• [Data to examine]
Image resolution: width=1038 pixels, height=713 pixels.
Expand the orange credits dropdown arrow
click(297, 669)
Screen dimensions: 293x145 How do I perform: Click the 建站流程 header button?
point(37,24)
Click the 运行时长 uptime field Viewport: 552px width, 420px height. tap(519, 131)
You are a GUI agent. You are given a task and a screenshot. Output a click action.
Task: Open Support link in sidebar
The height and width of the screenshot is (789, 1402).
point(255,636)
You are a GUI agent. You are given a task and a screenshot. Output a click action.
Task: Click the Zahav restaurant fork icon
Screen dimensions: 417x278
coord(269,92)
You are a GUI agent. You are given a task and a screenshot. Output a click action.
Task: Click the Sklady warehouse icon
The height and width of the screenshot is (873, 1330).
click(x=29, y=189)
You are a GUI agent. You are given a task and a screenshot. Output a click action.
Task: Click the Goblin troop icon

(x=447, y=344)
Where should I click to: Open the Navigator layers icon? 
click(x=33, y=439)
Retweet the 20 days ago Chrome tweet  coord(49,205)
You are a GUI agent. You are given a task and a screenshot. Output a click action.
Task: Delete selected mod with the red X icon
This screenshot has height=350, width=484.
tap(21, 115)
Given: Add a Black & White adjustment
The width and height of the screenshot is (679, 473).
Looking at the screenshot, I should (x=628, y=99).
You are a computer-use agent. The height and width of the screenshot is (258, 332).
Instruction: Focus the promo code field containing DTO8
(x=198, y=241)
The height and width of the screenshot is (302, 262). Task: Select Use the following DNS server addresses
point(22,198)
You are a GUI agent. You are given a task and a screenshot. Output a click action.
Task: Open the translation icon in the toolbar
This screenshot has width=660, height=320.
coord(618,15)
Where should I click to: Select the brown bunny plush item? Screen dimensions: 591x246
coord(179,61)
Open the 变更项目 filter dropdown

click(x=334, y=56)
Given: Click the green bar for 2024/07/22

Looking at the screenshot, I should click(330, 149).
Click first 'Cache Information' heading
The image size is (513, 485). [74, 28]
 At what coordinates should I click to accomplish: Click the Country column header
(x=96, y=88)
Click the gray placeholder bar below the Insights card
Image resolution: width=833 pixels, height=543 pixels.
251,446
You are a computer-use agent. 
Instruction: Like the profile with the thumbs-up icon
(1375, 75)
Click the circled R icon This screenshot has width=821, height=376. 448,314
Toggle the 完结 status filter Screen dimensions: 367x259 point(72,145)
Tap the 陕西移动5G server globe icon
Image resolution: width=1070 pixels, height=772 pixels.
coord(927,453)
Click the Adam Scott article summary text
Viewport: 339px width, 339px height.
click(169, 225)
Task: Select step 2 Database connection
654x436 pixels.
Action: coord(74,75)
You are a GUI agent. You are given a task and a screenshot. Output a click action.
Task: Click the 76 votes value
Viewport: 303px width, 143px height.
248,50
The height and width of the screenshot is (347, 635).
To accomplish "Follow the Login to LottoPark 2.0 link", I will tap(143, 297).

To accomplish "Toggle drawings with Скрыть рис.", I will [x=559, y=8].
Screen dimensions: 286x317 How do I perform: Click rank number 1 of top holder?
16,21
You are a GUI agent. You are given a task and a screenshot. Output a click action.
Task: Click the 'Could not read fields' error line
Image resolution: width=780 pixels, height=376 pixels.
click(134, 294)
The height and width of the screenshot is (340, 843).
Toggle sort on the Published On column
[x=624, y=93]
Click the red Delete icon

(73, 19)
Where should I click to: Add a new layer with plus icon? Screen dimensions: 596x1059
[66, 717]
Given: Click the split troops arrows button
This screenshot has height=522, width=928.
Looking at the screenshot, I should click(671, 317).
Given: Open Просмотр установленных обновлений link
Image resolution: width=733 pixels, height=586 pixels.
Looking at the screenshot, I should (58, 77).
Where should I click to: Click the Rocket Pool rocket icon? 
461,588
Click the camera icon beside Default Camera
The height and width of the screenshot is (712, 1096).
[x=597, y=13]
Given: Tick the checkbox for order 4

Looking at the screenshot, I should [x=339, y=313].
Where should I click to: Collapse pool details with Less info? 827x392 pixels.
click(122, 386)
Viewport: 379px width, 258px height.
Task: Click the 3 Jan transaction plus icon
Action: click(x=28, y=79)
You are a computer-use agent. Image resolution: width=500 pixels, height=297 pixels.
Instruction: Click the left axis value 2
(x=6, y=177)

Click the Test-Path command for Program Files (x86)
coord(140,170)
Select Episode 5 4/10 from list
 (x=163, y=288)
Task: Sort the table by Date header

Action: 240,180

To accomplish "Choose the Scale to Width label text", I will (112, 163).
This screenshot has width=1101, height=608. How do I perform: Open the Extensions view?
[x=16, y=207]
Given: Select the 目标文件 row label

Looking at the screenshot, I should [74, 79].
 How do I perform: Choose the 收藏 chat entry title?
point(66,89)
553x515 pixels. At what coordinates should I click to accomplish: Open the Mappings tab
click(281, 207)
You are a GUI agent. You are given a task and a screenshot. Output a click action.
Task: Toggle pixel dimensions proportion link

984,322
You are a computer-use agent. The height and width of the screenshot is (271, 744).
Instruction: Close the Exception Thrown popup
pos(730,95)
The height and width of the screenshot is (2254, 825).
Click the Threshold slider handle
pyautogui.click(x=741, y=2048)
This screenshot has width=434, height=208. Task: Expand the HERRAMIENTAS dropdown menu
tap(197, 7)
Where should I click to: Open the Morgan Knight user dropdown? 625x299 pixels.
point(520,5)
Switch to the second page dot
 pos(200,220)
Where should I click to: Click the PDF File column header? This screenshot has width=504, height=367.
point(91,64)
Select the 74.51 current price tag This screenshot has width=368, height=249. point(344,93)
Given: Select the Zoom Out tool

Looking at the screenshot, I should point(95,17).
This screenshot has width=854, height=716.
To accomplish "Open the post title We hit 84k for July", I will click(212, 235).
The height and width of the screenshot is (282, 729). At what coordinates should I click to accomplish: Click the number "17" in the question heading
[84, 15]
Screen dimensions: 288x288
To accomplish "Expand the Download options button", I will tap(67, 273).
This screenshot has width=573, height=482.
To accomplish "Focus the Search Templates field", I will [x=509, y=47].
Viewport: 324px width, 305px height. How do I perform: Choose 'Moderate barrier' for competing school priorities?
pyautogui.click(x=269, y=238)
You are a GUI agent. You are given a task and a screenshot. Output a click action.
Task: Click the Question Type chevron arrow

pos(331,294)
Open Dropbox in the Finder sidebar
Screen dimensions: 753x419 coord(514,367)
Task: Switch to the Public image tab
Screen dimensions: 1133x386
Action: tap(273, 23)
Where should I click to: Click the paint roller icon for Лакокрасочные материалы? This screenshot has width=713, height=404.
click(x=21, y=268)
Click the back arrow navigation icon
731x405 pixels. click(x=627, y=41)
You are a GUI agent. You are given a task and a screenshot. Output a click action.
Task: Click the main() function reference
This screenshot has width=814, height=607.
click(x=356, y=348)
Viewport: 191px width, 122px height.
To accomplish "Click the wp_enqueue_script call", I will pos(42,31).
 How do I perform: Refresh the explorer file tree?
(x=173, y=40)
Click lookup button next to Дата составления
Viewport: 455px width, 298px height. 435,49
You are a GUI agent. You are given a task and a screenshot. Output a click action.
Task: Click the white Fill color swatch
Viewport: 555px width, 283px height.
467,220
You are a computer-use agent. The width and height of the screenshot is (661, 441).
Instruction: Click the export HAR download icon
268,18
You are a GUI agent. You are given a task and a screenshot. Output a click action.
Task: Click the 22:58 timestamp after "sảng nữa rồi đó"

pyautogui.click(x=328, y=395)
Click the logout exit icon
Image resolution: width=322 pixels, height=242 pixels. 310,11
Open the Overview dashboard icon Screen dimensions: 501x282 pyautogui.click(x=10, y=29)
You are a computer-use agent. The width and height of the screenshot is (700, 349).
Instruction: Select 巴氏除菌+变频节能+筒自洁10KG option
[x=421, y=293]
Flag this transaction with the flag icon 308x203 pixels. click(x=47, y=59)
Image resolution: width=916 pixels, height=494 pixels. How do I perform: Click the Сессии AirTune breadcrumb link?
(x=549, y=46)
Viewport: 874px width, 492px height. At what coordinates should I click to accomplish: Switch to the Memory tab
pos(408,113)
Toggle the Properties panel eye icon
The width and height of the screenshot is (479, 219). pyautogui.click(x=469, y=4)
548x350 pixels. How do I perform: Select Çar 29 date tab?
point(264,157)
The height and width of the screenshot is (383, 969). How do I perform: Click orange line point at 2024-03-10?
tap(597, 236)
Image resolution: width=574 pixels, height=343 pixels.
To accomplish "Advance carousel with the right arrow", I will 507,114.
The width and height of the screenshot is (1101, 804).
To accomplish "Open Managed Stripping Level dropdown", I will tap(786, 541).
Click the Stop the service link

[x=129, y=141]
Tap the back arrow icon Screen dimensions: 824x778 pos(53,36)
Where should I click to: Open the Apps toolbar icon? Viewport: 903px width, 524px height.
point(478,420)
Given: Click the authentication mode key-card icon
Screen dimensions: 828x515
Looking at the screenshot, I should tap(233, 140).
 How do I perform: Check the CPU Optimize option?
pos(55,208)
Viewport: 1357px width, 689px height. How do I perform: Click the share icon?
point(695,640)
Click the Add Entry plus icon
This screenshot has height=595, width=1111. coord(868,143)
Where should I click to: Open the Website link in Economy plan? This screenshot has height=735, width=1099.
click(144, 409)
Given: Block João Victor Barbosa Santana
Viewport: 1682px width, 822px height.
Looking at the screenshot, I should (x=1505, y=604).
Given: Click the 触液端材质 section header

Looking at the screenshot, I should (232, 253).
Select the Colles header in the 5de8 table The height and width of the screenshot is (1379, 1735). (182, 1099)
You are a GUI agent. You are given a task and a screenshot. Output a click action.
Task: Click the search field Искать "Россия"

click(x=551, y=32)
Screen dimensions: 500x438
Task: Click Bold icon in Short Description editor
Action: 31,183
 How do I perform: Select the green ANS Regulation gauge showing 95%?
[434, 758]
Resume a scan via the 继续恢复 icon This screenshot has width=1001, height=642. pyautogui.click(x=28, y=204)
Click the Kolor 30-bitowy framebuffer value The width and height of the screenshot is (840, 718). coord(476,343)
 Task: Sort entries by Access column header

• [Activity] From the records above, return each line that has the string "text".

• [Your response]
Click the Adam Scott article summary text
To accomplish "Choose the Scale to Width label text", I will (112, 163).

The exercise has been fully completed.